Conflit de limites Tshopo – Haut-Uélé : la loi a tranché, mais…

Le conflit de limites opposant le territoire de Bafwasende dans la province de la Tshopo à celui de Wamba dans la province du Haut-Uélé, appartient désormais au passé.

En effet, le village Bavangele dans le territoire de Bafwasende, disputé par les deux parties, revient présentement à la province du Haut-Uélé. La loi a tranché le mardi 28 juin dernier, tel que le dit le ministre provincial de l’intérieur de la Tshopo qui revient d’un dialogue convoqué par les autorités de Kinshasa et l’institut géographique du Congo, au début de cette semaine, à propos de ce conflit. Ce dialogue s’est tenu dans ce village. Voici la réaction du ministre de l’intérieur :

Je dirais que la mission est terminée pour les uns, mais pas pour les autres. Selon la loi, Bavangele se trouve maintenant dans le Haut-Uélé. On a interprété la loi, on a appliqué cette loi par respect, donc pour eux le dossier est clos. Mais pour nous de la Tshopo, le dossier n’est pas clos, parce qu’il y a des revendications.

a déclaré Jean Tongo.

Les notables de Bafwasende ayant participé à ce dialogue rejettent l’interprétation de la loi en faveur de la province du Haut-Uélé. Pour eux, les experts de l’institut géographique du Congo ont tranché le problème avec beaucoup de sentiment sans tenir compte de la réalité existante. Pour le notable Christian Masumbuko, le gouverneur Christophe Baseane Nangaa visant les gisements miniers de Bavangele a fait parler son poids pour faire pencher la balance de son côté. Cette vérité crachée sur le lieu de négociation, dit-il, l’a fait passer au tabac.

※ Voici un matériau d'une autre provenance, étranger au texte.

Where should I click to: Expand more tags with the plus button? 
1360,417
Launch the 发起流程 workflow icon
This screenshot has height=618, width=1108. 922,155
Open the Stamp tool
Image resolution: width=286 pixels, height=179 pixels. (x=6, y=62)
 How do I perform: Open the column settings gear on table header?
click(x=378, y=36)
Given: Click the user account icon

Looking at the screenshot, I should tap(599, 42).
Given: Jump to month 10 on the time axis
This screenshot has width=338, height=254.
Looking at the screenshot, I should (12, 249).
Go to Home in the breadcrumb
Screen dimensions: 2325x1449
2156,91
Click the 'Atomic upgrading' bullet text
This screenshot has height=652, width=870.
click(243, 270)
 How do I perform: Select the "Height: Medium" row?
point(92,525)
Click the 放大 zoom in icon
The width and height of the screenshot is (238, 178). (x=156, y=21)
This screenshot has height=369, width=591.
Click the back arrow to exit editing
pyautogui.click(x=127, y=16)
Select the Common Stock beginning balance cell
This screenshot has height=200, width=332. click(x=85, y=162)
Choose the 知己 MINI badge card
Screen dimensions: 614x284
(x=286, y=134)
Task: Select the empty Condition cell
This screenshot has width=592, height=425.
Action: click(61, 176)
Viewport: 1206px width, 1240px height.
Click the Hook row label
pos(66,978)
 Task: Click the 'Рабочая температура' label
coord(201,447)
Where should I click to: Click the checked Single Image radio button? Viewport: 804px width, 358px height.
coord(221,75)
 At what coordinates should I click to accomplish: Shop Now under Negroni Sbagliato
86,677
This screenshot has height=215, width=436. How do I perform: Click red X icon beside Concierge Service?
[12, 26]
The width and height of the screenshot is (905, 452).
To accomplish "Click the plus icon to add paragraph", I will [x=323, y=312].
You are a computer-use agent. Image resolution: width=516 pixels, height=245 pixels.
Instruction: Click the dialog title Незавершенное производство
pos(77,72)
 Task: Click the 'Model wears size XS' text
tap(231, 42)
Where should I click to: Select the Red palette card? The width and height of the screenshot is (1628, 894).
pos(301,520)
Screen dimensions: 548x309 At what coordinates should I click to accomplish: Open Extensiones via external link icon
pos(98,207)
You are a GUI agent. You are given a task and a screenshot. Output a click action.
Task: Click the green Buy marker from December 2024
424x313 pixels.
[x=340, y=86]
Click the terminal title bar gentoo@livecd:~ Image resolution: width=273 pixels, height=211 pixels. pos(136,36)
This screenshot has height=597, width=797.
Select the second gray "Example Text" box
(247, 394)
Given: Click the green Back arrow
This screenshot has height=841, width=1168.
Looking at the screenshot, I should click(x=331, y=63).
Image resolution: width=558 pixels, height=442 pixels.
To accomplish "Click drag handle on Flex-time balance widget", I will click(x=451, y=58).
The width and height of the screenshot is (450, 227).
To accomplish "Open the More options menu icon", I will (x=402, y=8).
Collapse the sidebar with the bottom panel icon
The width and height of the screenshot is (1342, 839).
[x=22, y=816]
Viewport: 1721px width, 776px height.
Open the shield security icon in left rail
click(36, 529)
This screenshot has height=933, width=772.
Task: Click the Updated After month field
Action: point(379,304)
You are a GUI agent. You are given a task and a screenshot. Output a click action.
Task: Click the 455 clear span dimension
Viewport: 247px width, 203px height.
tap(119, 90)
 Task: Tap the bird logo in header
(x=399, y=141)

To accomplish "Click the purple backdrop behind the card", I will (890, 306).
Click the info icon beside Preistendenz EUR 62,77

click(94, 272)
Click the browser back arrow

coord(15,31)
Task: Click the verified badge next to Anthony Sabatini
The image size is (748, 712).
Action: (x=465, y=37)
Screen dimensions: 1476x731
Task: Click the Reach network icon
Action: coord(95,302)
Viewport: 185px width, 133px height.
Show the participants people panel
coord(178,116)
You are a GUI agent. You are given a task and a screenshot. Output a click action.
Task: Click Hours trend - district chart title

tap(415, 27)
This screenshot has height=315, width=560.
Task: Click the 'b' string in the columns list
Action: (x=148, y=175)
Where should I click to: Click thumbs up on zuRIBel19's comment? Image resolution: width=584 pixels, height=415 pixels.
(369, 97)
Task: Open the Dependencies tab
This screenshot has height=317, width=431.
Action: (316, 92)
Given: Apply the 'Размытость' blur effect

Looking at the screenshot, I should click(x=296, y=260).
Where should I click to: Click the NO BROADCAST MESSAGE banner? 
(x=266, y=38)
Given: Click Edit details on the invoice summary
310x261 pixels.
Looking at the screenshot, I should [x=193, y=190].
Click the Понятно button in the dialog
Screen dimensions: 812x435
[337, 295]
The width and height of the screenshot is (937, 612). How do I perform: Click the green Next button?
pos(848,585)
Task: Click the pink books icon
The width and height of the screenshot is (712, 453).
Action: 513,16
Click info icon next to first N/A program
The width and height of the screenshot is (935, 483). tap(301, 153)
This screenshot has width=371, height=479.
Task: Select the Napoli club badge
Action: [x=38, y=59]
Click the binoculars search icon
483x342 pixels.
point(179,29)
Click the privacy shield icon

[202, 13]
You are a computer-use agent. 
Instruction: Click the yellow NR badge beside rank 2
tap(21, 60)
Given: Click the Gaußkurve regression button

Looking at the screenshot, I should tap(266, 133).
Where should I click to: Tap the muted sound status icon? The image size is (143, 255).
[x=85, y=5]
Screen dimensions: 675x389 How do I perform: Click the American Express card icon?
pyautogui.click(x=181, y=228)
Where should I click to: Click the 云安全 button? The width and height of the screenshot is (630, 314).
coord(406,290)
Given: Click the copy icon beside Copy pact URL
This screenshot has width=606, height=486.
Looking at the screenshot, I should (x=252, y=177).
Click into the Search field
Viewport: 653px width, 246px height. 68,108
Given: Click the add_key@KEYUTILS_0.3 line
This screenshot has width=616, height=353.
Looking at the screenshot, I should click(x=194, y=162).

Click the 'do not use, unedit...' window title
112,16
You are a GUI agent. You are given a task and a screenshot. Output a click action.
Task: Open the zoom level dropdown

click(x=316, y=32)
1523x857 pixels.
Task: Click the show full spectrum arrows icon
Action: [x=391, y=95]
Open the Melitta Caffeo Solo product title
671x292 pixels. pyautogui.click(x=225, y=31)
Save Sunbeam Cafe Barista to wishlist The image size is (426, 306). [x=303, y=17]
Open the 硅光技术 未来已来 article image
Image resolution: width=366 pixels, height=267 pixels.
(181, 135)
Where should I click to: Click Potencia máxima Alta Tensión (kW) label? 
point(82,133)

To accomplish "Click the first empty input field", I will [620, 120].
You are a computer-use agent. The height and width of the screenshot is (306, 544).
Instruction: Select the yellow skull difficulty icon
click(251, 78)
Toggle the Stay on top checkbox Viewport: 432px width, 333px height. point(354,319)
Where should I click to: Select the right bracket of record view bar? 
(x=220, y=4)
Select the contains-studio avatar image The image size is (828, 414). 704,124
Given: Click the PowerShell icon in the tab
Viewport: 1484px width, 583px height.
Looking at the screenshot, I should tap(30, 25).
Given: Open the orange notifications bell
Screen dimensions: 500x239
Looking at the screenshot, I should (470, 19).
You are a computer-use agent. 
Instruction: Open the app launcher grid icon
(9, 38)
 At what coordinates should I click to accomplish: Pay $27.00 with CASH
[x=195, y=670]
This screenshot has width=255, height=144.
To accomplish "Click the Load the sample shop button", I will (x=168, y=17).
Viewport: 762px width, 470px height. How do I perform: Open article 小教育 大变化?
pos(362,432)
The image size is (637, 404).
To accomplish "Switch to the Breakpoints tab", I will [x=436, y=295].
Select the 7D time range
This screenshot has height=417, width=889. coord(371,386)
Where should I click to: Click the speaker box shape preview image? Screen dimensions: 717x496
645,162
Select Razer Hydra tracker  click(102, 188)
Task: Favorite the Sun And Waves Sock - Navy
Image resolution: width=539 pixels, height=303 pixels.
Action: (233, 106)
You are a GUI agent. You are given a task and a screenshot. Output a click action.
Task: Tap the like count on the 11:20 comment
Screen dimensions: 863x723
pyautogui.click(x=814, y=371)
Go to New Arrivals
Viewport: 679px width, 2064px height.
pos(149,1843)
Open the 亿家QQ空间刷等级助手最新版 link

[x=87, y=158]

On nous a pris à pied levé pour aller seulement à Bavangele, là où depuis plus de 200 ans, la population de Bafwasende réside. Moi étant notable, j’ai posé la question au chef de mission : nous avons entendu à Isiro qu’après ici, on va faire la source de la rivière Eva, pour que nous puissions savoir la réalité de limites. Je vais me voir sacrifié par ce député m’amener devant son général de police, on m’a brutalisé comme un petit chien, j’ai été pris par 22 militaires et 12 policiers, j’ai été torturé et tabassé au vu et au su du ministre de l’intérieur de la Tshopo. Raison pour laquelle je dénonce ce manœuvre dilatoire de monsieur Nangaa et ces compagnons.

a révélé le notable Christian Masumbuko, ce vendredi premier juillet.

Ces propos sont rejetés par Jean Tongo, ministre provincial de l’intérieur de la Tshopo. Signalons que ce conflit qui opposait ces deux provinces, dure depuis le mois de mai denier.